DEFASAGEM TECNOLÓGICA

Mayana defende que o governo ofereça incentivos fiscais para que o setor privado invista na produção científica. No cenário atual, em que são dependentes dos escassos financiamentos públicos, os pesquisadores não conseguem “provar suas hipóteses”. Enquanto isso, cientistas de países desenvolvidos têm os recursos tecnológicos necessários para testar os seus trabalhos.

— Sofremos até para importar insumos básicos para as pesquisas, que demoram meses para chegar e estão vez mais caros, devido à alta do dólar — revela Mayana, que, na década de 1980, recusou convite para trabalhar na Universidade da Califórnia em Los Angeles, onde havia concluído seu pós-doutorado. — Tive muitas dúvidas, mas achei que aqui poderia fazer diferença.

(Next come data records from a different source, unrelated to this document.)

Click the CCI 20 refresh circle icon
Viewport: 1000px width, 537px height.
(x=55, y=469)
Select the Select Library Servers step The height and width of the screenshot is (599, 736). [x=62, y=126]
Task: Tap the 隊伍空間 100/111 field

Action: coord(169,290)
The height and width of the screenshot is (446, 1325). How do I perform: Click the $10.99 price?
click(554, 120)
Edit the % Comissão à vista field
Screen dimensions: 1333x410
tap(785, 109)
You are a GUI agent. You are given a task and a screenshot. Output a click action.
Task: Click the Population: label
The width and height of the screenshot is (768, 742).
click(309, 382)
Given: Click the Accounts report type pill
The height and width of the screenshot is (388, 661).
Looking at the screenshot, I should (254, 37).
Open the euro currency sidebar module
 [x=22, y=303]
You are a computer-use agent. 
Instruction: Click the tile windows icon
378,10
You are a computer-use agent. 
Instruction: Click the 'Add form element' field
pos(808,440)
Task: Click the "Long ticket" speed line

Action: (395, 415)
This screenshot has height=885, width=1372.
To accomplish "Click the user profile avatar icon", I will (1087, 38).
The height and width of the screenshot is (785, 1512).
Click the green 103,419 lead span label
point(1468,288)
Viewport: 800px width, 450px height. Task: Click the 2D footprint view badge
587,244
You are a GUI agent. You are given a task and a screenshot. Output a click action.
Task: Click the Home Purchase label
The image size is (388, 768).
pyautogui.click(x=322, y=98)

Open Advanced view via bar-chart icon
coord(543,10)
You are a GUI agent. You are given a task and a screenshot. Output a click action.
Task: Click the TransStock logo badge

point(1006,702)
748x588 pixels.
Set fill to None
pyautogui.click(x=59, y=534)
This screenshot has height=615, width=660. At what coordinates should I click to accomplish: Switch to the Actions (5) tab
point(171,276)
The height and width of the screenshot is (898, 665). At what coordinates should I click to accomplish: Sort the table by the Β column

Não me arrependo de ter voltado.

Para o paleontólogo Alexander Kellner, do Museu Nacional da UFRJ, Suzana personifica “a esmagadora maioria dos cientistas brasileiros, exaustos com as condições precárias de trabalho e as dificuldades enfrentadas no dia a dia”.

— Não sei quantas suzanas seremos forçados a perder por causa da miopia do poder público — admite Kellner, que já recebeu ofertas para trabalhar em instituições dos EUA e da Alemanha. — Quando recebo cientistas estrangeiros no Rio, evito levá-los no museu, porque sinto vergonha. O telefone só funciona de vez em quando. A conexão da internet é um inferno. Chove dentro do meu laboratório, porque o vidro da janela está quebrado. Sinto raiva e frustração, mas ainda tenho esperança.